# [Text section]
..........

Throughout their adventures, the trio becomes known as the "Snowsuit Guys," despite their desire to be called the "Minutemen," and earn a heroic reputation with their classmates while Vice Principal Tolkan sees them as troublemakers. However, Charlie reveals he previously hacked into NASA's files to complete the time machine. To avoid attracting unwanted attention, Charlie advises Zeke and Virgil to minimize their use of the machine, but Virgil disobeys him to prevent Stephanie from suffering an injury and reveals his identity to her.

After Derek causes a loss at the state championship, Stephanie asks Virgil to help him win. Virgil mends his friendship with them while neglecting Charlie and Zeke. When Stephanie catches Derek cheating on her, he asks Virgil to avert it. Realizing his own feelings for her, Virgil proves reluctant.

Meanwhile, having monitored the Minutemen's activities, the FBI locates and interrogates the trio, causing them to disband over Virgil's selfishness. After consulting with government scientists, Charlie learns that the Minutemen's work damaged the space-time continuum and created a black hole. With hours to act, the trio reunites and ventures into it to repair the damage. Transported back to their first day of high school, Virgil considers stopping himself from meeting Charlie, but Charlie admits he cherishes this day because it was when he got a real friend. Virgil starts having second thoughts and discovers Derek contributed to their humiliation in order to join the football team.

Virgil reconciles with Charlie and Zeke before the trio re-enter the black hole as it closes and are brought back to the day they first time traveled. While exploring the school, they learn that nobody remembers their activities. As Virgil confronts Derek over his disloyalty and admits feelings to Stephanie, Charlie reveals an idea for a teleportation machine, though Virgil and Zeke carry him away.

..........

# [Material supplied]

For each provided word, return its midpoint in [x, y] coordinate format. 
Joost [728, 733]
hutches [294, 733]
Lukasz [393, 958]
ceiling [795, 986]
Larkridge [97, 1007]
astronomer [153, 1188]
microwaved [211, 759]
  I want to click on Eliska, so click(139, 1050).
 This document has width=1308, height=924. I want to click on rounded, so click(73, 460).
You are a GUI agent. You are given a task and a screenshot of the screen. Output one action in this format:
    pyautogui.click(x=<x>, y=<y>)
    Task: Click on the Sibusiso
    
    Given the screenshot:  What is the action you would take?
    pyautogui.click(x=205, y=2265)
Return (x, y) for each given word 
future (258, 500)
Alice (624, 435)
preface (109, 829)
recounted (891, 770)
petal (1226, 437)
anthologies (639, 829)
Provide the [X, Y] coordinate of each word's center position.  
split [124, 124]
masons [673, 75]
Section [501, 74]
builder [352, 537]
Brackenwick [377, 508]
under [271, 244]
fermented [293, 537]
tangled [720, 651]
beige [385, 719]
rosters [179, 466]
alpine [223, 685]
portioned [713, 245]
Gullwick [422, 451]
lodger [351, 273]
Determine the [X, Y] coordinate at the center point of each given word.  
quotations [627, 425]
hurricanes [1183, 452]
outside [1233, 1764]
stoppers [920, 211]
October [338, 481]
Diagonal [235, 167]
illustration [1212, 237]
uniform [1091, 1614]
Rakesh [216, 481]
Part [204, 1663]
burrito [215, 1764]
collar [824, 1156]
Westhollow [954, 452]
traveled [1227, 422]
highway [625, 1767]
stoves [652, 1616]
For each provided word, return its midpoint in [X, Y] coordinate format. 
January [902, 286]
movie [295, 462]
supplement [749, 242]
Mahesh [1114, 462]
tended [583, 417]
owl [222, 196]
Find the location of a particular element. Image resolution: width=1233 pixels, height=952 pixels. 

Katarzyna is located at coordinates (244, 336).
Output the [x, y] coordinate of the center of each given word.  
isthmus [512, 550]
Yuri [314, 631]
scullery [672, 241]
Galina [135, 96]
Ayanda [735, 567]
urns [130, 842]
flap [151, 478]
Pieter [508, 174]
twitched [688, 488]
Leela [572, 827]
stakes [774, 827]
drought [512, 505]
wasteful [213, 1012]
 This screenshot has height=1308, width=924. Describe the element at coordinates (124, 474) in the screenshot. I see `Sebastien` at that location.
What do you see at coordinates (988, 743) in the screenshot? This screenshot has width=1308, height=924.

..........

# [Required actions]
1) In the plot summary about the Minutemen, whose files did Charlie hack into to complete the time machine?
2) Carry on the plot summary about the Minutemen from its last sentence.
The lines above have no connection to the plot summary about the Minutemen.

# [Exercise answers]
1) NASA's files.

2)
==Cast==
- Jason Dolley as Virgil Fox, the leader of the Minutemen
- Luke Benward as Charlie Tuttle, the member of the Minutemen
- Nicholas Braun as Zeke Thompson, the member of the Minutemen
- Chelsea Staub as Stephanie Jameson, Virgil's best friend later love interest
- Steven R. McQueen as Derek Beaugard, Virgil's best friend
- J. P. Manoux as Vice Principal Tolkan
- Kara Crane as Jeannette Pachelewski
- Dexter Darden as Chester
- Kellie Cockrell as Jocelyn
- Molly Jepson as Amy

Additionally, Larry Filion and Dwayne Hackett make uncredited appearances as an FBI agent and a store manager, respectively.

==Production==
Disney Channel first released an official press via its press release website DisneyChannelMedianet.com on July 14, 2007, to confirm the production of Minutemen. The lead star, plot, writers, director, and executive producers of this movie were revealed in this press. In addition, another 2008 DCOM named Camp Rock, scheduled to begin production in September 2007, was also confirmed in the same press.

===Location===
Minutemen was filmed at Murray High School. Murray High School was also the set of the auditorium scene of High School Musical (2006), and High School Musical: Get in the Picture (2008). Filming also took place at Highland High School located in Sugar House.

==Featured music==

The first single of the movie, "Run It Back Again" by Corbin Bleu was released January 22, 2008 on Radio Disney Jams, Vol. 10 and its music video premiered on Disney Channel. Another single titled "Like Whoa" from Aly & AJ began airing January 19 around the world, as a music video on Disney Channel. The song became available on their album Insomniatic.

==Reception==
Minutemen premiered on Disney Channel on January 25, 2008, with 6.48 million views.